ETS – Vous restez secrétaire général de la SNCF. Est-il possible d’assumer également votre mandat de président du CDSE ?

S. V. – Oui, car le CDSE repose sur des vice-présidents et des présidents de commissions formidables, une petite équipe de permanents dynamiques… Et j’ai la chance de ne dormir que quatre heures par nuit ! 

 

Alain Juillet :  « Ce n’est pas un adieu à la sécurité »

Président d’honneur du CDSE, Alain Juillet, 75 ans, a bien l’intention de poursuivre ses actions dans l’univers de la sécurité.

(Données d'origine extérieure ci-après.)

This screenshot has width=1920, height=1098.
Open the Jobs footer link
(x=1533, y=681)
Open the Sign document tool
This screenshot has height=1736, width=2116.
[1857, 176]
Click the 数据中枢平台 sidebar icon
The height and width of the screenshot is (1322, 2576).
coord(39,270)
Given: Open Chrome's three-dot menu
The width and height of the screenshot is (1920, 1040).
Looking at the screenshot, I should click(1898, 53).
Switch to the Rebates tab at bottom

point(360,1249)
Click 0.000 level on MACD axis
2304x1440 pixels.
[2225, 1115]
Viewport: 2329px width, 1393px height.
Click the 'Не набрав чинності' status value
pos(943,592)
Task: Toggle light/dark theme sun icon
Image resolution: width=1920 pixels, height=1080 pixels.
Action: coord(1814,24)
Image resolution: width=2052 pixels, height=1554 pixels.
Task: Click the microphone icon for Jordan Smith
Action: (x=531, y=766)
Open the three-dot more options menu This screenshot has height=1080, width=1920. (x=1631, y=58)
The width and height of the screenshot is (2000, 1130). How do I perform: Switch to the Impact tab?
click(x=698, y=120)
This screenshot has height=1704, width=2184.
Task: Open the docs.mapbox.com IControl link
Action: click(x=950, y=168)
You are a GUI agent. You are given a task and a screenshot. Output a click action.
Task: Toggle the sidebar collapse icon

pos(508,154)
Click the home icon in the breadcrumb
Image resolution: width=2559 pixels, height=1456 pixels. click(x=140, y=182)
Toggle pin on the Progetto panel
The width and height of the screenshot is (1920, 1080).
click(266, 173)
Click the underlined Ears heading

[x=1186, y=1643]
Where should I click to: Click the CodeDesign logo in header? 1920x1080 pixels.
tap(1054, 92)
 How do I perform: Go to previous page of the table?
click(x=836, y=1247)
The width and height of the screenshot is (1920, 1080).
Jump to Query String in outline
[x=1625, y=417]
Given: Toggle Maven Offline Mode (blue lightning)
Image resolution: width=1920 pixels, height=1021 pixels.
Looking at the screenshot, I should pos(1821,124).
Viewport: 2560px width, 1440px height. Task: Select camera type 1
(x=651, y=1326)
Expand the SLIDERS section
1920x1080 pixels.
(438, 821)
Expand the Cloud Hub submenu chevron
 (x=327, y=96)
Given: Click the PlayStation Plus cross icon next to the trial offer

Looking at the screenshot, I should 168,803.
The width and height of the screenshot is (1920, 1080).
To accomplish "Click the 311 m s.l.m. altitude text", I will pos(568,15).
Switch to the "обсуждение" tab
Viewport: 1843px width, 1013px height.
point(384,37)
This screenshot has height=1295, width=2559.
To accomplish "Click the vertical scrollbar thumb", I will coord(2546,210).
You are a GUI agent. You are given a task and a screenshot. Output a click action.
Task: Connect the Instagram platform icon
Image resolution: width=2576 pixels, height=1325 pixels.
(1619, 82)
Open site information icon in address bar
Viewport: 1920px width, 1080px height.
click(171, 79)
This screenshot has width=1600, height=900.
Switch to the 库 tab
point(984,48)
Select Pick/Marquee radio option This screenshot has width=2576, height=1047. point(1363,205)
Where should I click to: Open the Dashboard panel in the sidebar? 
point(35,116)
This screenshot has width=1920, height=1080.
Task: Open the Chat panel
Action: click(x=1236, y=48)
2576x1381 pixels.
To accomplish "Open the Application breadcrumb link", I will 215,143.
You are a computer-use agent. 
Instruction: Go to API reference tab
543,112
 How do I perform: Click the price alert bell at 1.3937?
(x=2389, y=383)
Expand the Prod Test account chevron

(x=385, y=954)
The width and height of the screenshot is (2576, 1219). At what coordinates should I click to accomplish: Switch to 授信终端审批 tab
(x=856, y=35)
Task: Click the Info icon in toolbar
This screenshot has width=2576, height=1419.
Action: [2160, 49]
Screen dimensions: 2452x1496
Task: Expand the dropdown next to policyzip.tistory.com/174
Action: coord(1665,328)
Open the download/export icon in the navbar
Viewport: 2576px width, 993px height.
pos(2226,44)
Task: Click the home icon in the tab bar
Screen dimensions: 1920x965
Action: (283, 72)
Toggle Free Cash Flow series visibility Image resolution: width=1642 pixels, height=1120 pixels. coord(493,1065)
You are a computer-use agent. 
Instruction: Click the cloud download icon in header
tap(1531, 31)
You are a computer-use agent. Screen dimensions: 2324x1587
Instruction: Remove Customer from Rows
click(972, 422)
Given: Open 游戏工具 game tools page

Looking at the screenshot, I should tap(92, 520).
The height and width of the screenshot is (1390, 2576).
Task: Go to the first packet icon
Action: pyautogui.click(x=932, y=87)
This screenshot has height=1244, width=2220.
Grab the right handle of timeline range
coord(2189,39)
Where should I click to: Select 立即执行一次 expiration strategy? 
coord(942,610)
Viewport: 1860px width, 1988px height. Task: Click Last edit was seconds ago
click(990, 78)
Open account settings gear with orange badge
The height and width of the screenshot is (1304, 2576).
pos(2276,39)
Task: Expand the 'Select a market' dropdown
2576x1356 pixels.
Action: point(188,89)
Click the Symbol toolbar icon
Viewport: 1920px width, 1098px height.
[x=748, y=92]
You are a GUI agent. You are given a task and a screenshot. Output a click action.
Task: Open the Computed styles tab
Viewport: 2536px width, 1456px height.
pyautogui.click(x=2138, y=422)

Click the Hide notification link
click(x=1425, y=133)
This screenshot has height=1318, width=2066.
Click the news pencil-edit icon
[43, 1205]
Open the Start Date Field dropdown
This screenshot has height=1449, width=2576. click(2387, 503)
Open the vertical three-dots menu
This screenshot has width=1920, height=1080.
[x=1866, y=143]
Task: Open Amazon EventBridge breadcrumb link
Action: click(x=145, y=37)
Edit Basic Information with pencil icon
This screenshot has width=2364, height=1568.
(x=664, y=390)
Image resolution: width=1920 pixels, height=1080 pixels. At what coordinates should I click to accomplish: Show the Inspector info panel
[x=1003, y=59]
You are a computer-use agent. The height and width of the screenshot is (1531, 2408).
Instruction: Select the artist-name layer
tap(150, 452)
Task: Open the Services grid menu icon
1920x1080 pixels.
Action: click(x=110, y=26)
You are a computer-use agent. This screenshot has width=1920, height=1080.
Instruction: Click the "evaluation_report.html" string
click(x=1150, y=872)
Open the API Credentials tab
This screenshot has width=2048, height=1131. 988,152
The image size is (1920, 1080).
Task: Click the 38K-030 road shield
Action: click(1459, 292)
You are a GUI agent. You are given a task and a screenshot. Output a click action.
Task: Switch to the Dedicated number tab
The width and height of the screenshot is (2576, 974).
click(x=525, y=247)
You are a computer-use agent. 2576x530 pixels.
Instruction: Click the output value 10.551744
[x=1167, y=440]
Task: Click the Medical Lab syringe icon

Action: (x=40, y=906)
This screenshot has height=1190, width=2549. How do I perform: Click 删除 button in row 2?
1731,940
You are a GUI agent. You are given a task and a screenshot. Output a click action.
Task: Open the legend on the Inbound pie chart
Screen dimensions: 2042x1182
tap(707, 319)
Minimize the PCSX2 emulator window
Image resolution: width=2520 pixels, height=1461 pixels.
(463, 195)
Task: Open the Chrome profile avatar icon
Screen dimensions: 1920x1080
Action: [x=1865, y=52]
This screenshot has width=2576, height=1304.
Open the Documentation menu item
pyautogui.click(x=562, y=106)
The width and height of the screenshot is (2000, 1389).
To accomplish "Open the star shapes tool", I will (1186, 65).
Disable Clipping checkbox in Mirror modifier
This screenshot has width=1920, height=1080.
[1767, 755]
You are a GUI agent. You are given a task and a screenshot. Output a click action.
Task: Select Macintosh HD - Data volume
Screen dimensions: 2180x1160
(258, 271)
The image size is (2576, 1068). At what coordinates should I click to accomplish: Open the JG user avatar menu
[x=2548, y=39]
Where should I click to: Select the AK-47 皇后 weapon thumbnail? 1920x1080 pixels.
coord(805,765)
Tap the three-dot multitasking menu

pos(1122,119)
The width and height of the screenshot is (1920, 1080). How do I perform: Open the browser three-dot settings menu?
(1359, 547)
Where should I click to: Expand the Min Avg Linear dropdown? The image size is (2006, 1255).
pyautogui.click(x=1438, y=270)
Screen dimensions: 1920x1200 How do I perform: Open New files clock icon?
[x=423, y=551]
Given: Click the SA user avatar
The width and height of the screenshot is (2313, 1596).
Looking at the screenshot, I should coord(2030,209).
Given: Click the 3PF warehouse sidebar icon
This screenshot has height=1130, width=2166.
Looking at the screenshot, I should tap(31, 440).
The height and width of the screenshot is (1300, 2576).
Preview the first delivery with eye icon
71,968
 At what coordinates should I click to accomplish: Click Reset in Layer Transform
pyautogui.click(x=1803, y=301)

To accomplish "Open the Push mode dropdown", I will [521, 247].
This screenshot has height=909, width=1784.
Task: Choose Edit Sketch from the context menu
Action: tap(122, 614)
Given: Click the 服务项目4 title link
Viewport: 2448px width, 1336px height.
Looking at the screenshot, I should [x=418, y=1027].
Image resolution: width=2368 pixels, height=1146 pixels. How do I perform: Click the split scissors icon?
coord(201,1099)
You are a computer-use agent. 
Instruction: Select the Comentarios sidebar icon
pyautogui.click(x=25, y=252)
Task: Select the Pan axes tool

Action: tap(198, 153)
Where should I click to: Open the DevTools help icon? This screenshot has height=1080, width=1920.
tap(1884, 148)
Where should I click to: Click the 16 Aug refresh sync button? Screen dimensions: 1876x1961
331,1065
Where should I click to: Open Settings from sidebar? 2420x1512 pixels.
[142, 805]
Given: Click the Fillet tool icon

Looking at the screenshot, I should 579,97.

« Je vais continuer à travailler dans ce domaine qui me passionne. J’ai plusieurs projets, notamment je vais m’intéresser aux trafics illicites de toutes sortes qui aboutissent en fin de compte à un problème de sécurité », déclare à En Toute Sécurité Alain Juillet. Celui-ci reste au collège du CNAPS et poursuit son projet de campus européen de la sécurité à Lyon, dont la pré-étude sera achevée au 1er trimestre 2018. En coordination avec les pouvoirs publics, il concernera notamment les questions de formation.

« Durant mes six années de mandat, l’équipe a réussi à développer le CDSE au point de le rendre incontournable dans ses relations avec les pouvoirs publics. Nous avons également contribué à valoriser la fonction de directeur sécurité, qui devenu un métier complexe. D’ailleurs les récents recrutements effectués par des grands groupes pour cette fonction illustrent cette montée en compétence », affirme Alain Juillet.

« Le CDSE a établi des relations privilégiées avec les ministères concernés, se traduisant par des partenariats étroits », ajoute-t-il en expliquant qu’aujourd’hui la sécurité « ne peut plus être uniquement effectuée par l’Etat ».

Il estime « indispensable » que le CDSE, dont beaucoup d’adhérents sont des groupes internationaux, poursuive son développement à l’étranger.

 

Stéphane Volant : un fidèle de la SNCF

Administrateur de l’IHEDN et de la Fondation Saint-Cyr, Stéphane Volant, 51 ans, a tout d’abord travaillé auprès de plusieurs hommes politiques à l’Assemblée nationale, au Sénat et au Parlement européen, avant de diriger un cabinet de lobbying spécialisé dans le conseil aux Etats et aux gouvernements. Il rejoint la SNCF en 1996 comme conseiller du président puis comme directeur des relations institutionnelles.

Il quitte le groupe ferroviaire en 2007 pour être directeur des relations institutionnelles chez Vinci. Mais, dès l’année suivante, il retourne à la SNCF comme secrétaire général où il dirige les affaires publiques et exerce la tutelle de la direction de la sûreté, des affaires européennes, du développement durable, de la Fondation SNCF, de l’accessibilité. Il est membre du comité exécutif du groupe.

En octobre 2016, Stéphane Volant avait signé avec le SNES une charte des bonnes pratiques concernant les prestations de sécurité (voir ETS n°619). Il avait alors affirmé que la SNCF est le premier acheteur de sécurité privée en France avec un budget annuel de 100 M€ réparti entre 150 contrats signés avec des sociétés.